__TASK LIST__
1. In the article on reforming the Schengen area, when and where is the first Schengen Council meeting scheduled to take place?
2. Extract the passage of the Schengen reform article between "Speaking before the" and "3rd in Brussels.", inclusive.

START EXCERPT PROVIDED

How the EU aims to reform border-free Schengen area

European countries agreed on Thursday to push towards a long-stalled reform of the bloc's migration system, urging tighter control of external borders and better burden-sharing when it comes to asylum-seekers.

How the EU aims to reform border-free Schengen area
European interior ministers met in the northern French city of tourcoing, where president Emmanuel Macron gave a speech. Photo: Yoat Valat/AFP

The EU home affairs commissioner Ylva Johansson, speaking after a meeting of European interior ministers, said she welcomed what she saw as new momentum on the issue.

In a reflection of the deep-rooted divisions on the issue, France’s Interior Minister Gérald Darmanin – whose country holds the rotating EU presidency – said the process would be “gradual”, and welcomed what he said was unanimous backing.

EU countries backed a proposal from French President Emmanuel Macron to create a council guiding policy in the Schengen area, the passport-free zone used by most EU countries and some affiliated nations such as Switzerland and Norway.

Schengen council

Speaking before the meeting, Macron said the “Schengen Council” would evaluate how the area was working but would also take joint decisions and facilitate coordination in times of crisis.

“This council can become the face of a strong, protective Europe that is comfortable with controlling its borders and therefore its destiny,” he said.

The first meeting is scheduled to take place on March 3rd in Brussels.

A statement released after the meeting said: “On this occasion, they will establish a set of indicators allowing for real time evaluation of the situation at our borders, and, with an aim to be able to respond to any difficulty, will continue their discussions on implementing new tools for solidarity at the external borders.”

Step by step

The statement also confirmed EU countries agreed to take a step-by-step approach on plans for reforming the EU’s asylum rules.

“The ministers also discussed the issues of asylum and immigration,” it read.

“They expressed their support for the phased approach, step by step, put forward by the French Presidency to make headway on these complex negotiations.

“On this basis, the Council will work over the coming weeks to define a first step of the reform of the European immigration and asylum system, which will fully respect the balance between the requirements of responsibility and solidarity.”

A planned overhaul of EU migration policy has so far foundered on the refusal of countries such as the Czech Republic, Hungary, Poland and Slovakia to accept a sharing out of asylum-seekers across the bloc.

That forces countries on the EU’s outer southern rim – Italy, Greece, Malta and Spain – to take responsibility for handling irregular migrants, many of whom are intent on making their way to Europe’s wealthier northern nations.

France is pushing for member states to commit to reinforcing the EU’s external borders by recording the details of every foreign arrival and improving vetting procedures.

It also wants recalcitrant EU countries to financially help out the ones on the frontline of migration flows if they do not take in asylum-seekers themselves.

END EXCERPT PROVIDED
START GIVEN INFORMATION

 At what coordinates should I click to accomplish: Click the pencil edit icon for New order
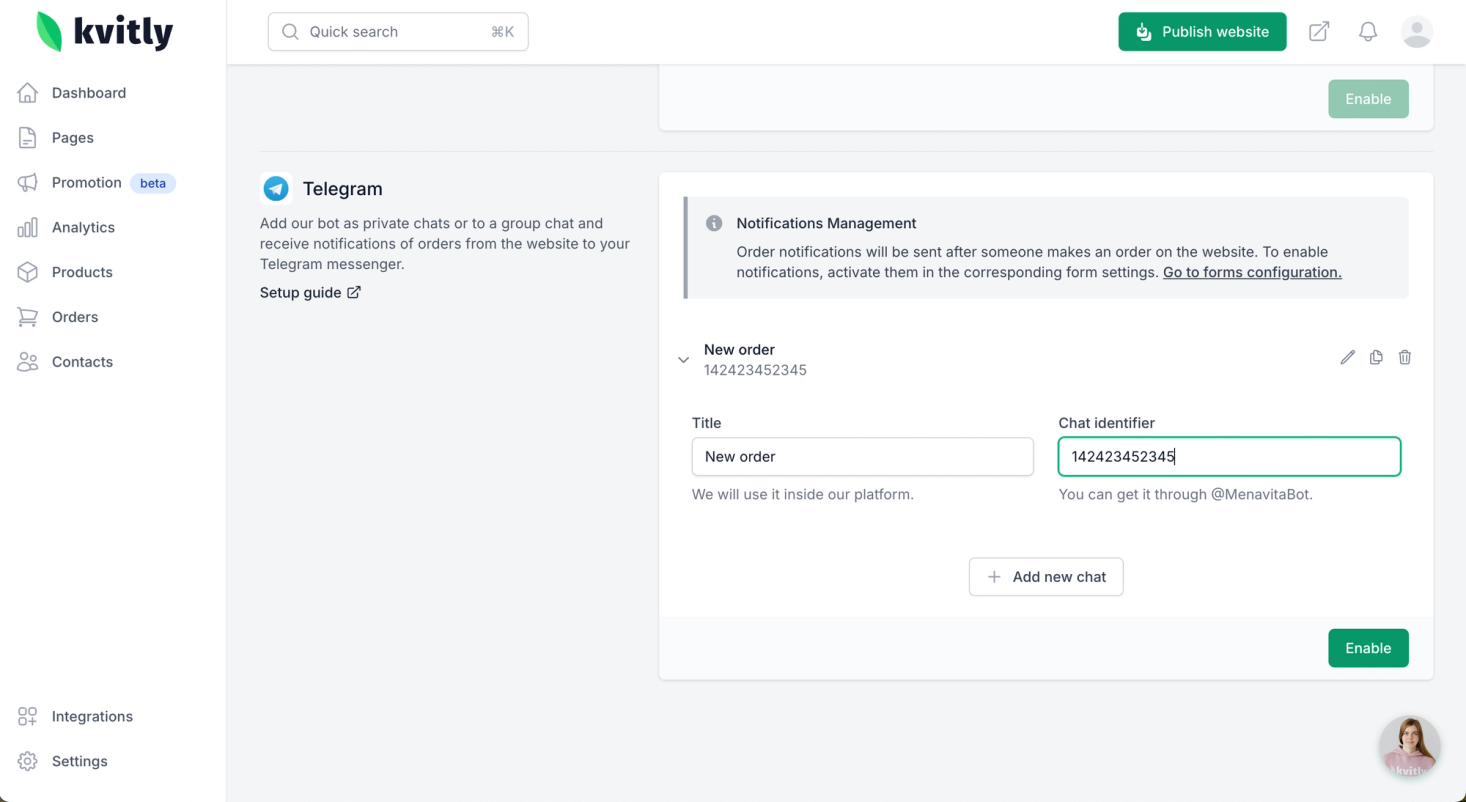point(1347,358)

END GIVEN INFORMATION

__ANSWERS GIVEN__
1. March 3rd in Brussels.

2.
Speaking before the meeting, Macron said the “Schengen Council” would evaluate how the area was working but would also take joint decisions and facilitate coordination in times of crisis.

“This council can become the face of a strong, protective Europe that is comfortable with controlling its borders and therefore its destiny,” he said.

The first meeting is scheduled to take place on March 3rd in Brussels.